William Faulkner read it every year. Former Spanish Prime Minister Felipe Gonzalez peruses it daily. One expert recommends you read it three times before you die, while another envies those who haven't touched it - yet.

The book is interpreted as both a slapstick farce and an opus of great philosophical and aesthetic worth; it has never been clear if Cervantes was intending to do no more than provide amusement for himself and his contemporaries, or if he was aiming to craft a masterpiece. . . Cervantes' intentions were unimportant.


In praise of Sancho Panza:
One legacy of Don Quixote is that of the straight-man sidekick.

Douglas Glover's book-length essay on fiction, The Enamoured Knight, is reviewed in The Globe and Mail. Both the review and the book focus on Don Quixote.

Lionel Trilling claims "all prose fiction is a variation on the theme of Don Quixote," and Milan Kundera goes so far as to cite Cervantes and Descartes as the parents of the modern era. Yet Glover is quick to point out that Don Quixote is both the first novel — 2005 marks its 400th anniversary — and an anti-novel, a "book against books" (the old don is driven mad by reading too many books on knight errantry).

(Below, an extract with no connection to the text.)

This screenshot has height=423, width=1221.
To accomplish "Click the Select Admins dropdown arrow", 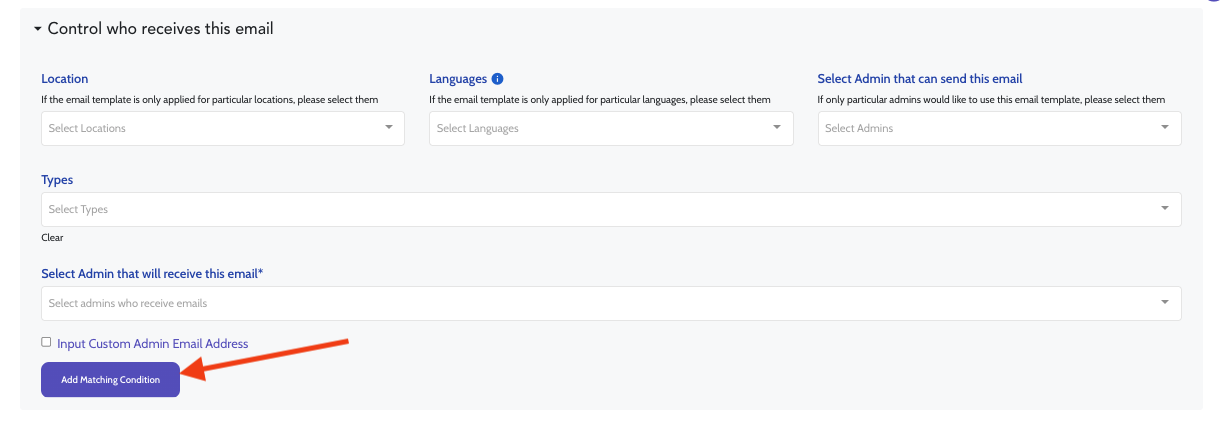I will click(1165, 127).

"cascading points of view"
"inset stories"
"parallel action"
"shadow books"
"character gradation"
"a set-piece version of the whole novel in a different key"
"the internal relativity machine of the nested narrators"
"novel thought"

Because of Don Quixote's fragmented structure, "flickering" narration and bookish self-consciousness, Glover sees it as not simply the first novel, but also the first successfully experimental novel, the first, for lack of a better word, postmodern novel. He finds this paradoxical parentage radically underappreciated.


Miguel de Cervantes.


 Posted by Hello
(I was awed by the sight of windmills on the road to Tarifa. I've not yet read Don Quixote, never seen a movie or musical version, but Carter USM's (that's Unstoppable Sex Machine for all you unhip people) raw rendition of The Impossible Dream served as an anthem of sorts for a couple years.)

2 comments:

Anonymous said...

I have written and deleted about 40 sentences because my brain hurts and they won't come out right. The closest I can get is, it always struck me as deeply, awe-inspiringly creepy that Cervantes and Shakespeare died the same year. Big downer year for the human race, 1616.

--r

Mamacita (The REAL one) said...

"Facts are the enemy of truth."

One of my many mottos/credos/whatever you wish to call them, that have proven true many times over.

How cool that you love this book, too.